Business class seats
The seats are in good condition and they are clean. They come equipped with an ottoman in the front and one in the back, with the television screen placed in the armrest. The seats lie flat and are comfortable enough to sleep in if you want to nap or call lit good for the night. When the business class doesn't fill up and the economy class is overcrowded, be warned that there will be an influx of upgrades, so it's not likely that you'll have a lot of privacy unless all classes of the flight are underbooked, and it happens during the off times occasionally. Under the ottomans is a decent sized storage area and there are even a few coat hooks available.
If you want extra privacy, you can raise the armrest which offers a small partition just for this purpose. In the same area is an electrical outlet for 110v along with a USB port and a water bottle holder. The seat controls are also conveniently located on the armrest for easy access.
Under the center console, you'll find the entertainment controls. There is no wifi during the flight, but they do offer about 20 movies in English titles. They also offer a limited number of television programs. Six to be exact, so it's not a bad idea to load your own entertainment on a laptop or iPad to keep yourself entertained. You'll be given a set of headphones with noise canceling technology.
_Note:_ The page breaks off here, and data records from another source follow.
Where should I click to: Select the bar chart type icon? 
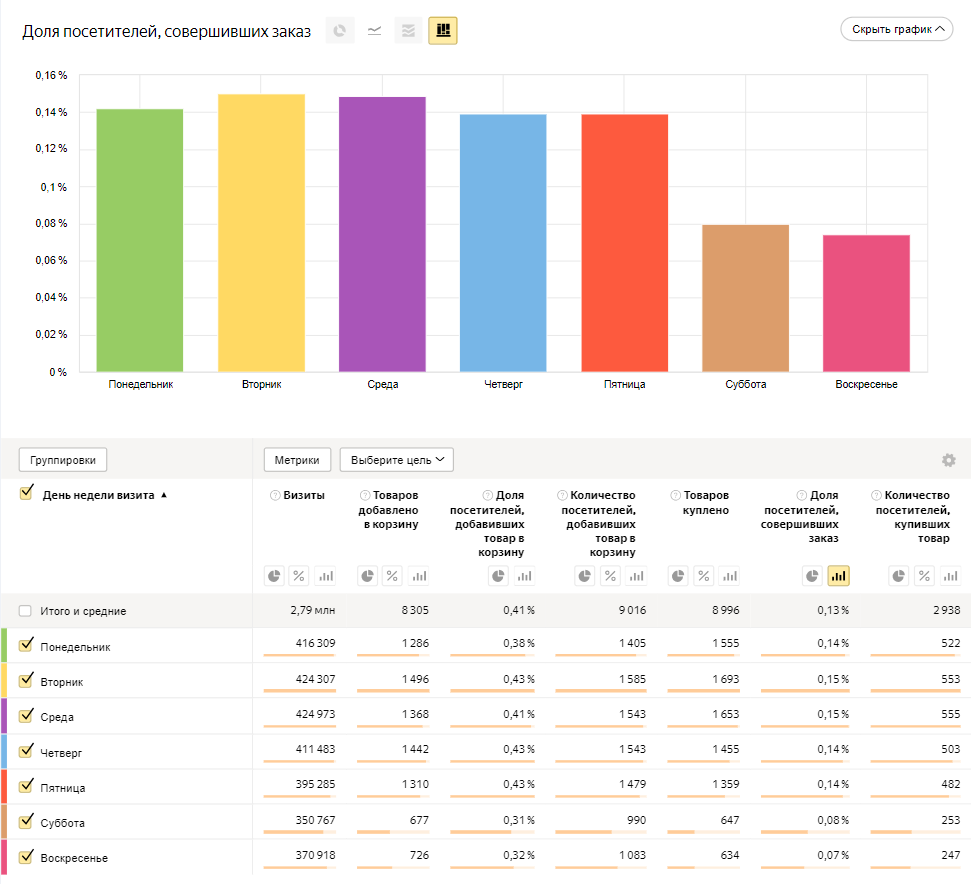(x=443, y=31)
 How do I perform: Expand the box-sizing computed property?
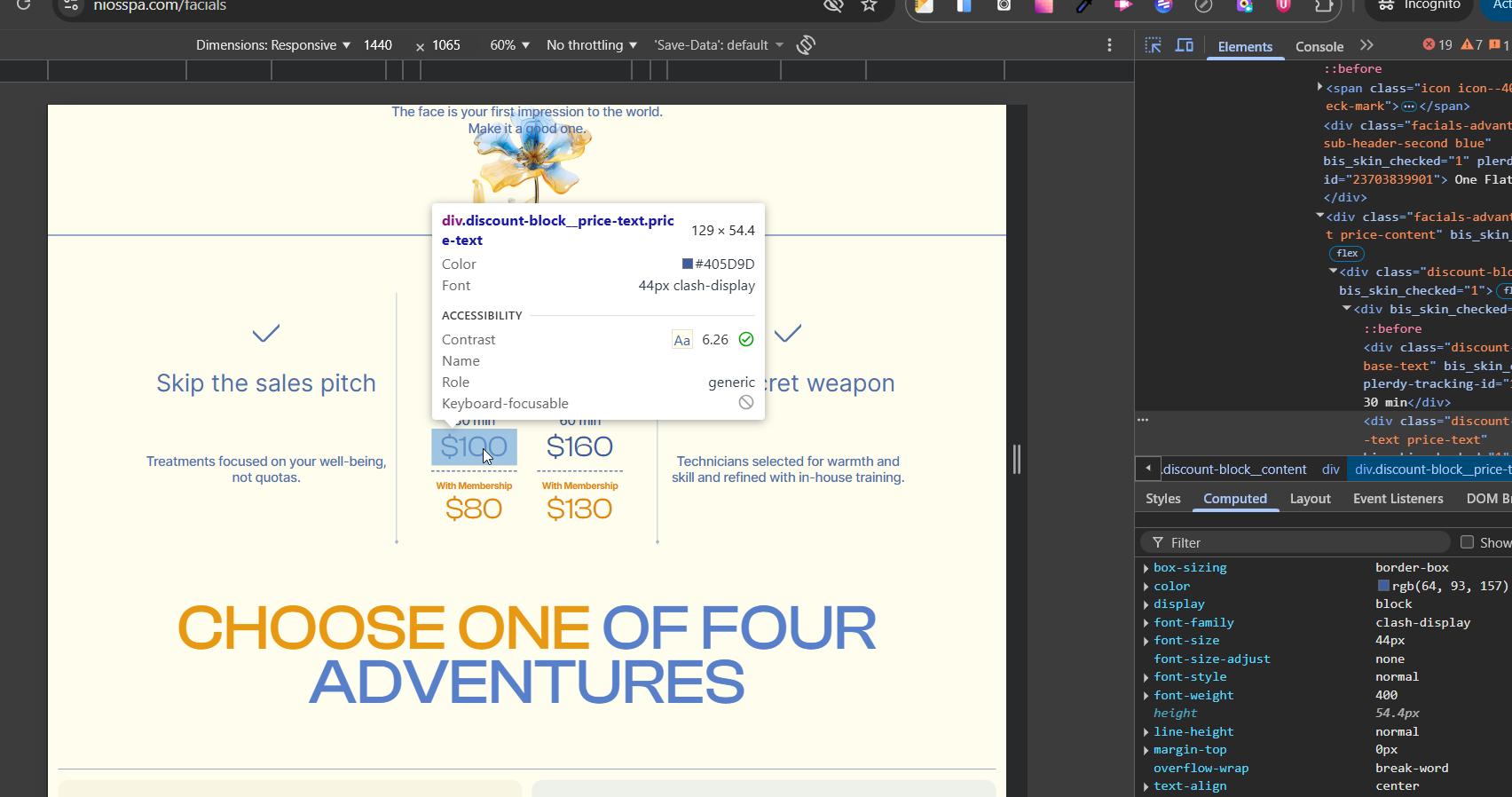[1146, 568]
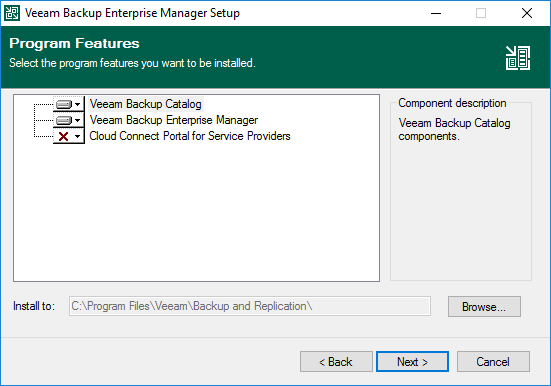551x386 pixels.
Task: Open dropdown arrow for Veeam Backup Enterprise Manager
Action: (78, 121)
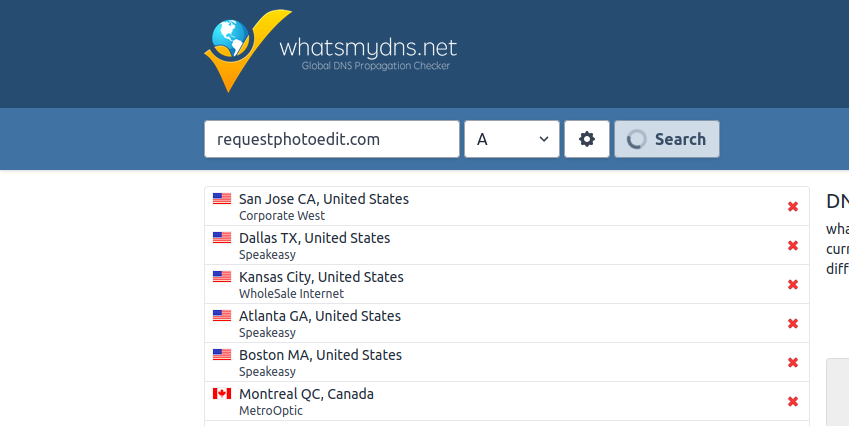Image resolution: width=849 pixels, height=426 pixels.
Task: Click the red X for Dallas TX
Action: [x=793, y=245]
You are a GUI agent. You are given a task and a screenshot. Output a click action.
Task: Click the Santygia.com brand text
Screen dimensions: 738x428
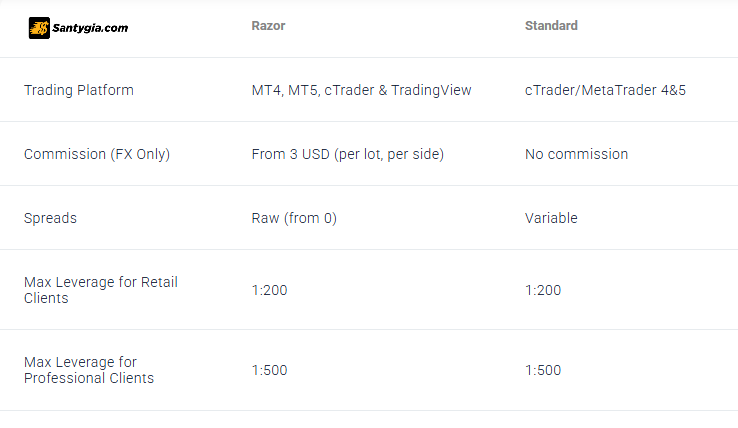coord(90,28)
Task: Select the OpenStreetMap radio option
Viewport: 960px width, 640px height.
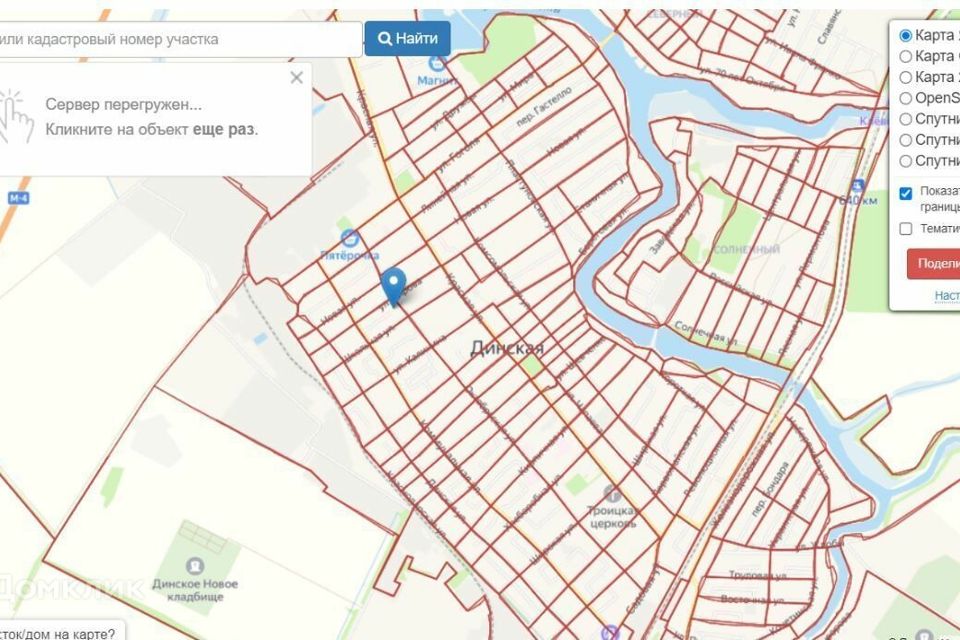Action: pos(906,98)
The technology is basic compared to many other carriers, but it's also a bit retro and feels somewhat quaint.
There will already be two pillows on your seat when you board, in addition to a light blanket. Right after you settle in before the flight takes off, attendants make the rounds to offer you packaged slippers, an eyeshade and a pair of socks. Next, you're offered an amenity kit with face wash, sandal soap lip balm, and a toothbrush. You also get a set of pajamas and your menu is given to you at this time as well. It isn't long after that you'ree offered warm towels and pre-departure beverages. You can choose from a variety of juices or champagne. Traditional Indian music is played as you board the craft and it helps to create a relaxing atmosphere.
After just 20 minutes into the flight, the crew comes around with tablecloths for the trays. Next comes a drink cart while you're making up your mind about what to eat. With your drink, you get a bag of nuts. During this time if the flight is smooth, the captains come around to greet everyone.
The meals in business class consist of traditional Indian fare and they come with an entree, steamed rice, vegetables, and another side. Bread is also offered and the food is spicy as well as delicious. A fruit and cheese plate, as well as a dessert cart, are also brought through. You can also order more beverages throughout the flight. The service is exceptional.
Although the seats are not exactly state of the art, they are functional and comfortable. They fold flat and the blanket is heavy enough to throw off the chill of the cabin. When it's time for breakfast, the meal is served efficiently after ordering. It's a full meal with a choice of pastries, yogurt, fruits and other offerings that you can easily fill up on.
Flying Air India business class may not have been a high tech situation, but it was cozy and enjoyable. The service was excellent as was the food. The seats are comfortable and the cabin was quaint. They've made some remarkable changes that may change your opinion if you flew with them in the past.